__Given information__:
____________

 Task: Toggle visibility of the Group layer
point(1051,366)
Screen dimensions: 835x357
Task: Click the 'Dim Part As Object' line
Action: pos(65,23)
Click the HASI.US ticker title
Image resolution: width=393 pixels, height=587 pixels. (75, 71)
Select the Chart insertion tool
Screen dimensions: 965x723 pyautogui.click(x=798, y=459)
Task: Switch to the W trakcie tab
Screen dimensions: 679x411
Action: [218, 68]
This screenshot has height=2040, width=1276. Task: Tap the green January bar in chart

____________

__Directions__:
Reproduce the listing above verbatim, line for line.

__Solution for this exercise__:
 Task: Toggle visibility of the Group layer
point(1051,366)
Screen dimensions: 835x357
Task: Click the 'Dim Part As Object' line
Action: pos(65,23)
Click the HASI.US ticker title
Image resolution: width=393 pixels, height=587 pixels. (75, 71)
Select the Chart insertion tool
Screen dimensions: 965x723 pyautogui.click(x=798, y=459)
Task: Switch to the W trakcie tab
Screen dimensions: 679x411
Action: [218, 68]
This screenshot has height=2040, width=1276. Task: Tap the green January bar in chart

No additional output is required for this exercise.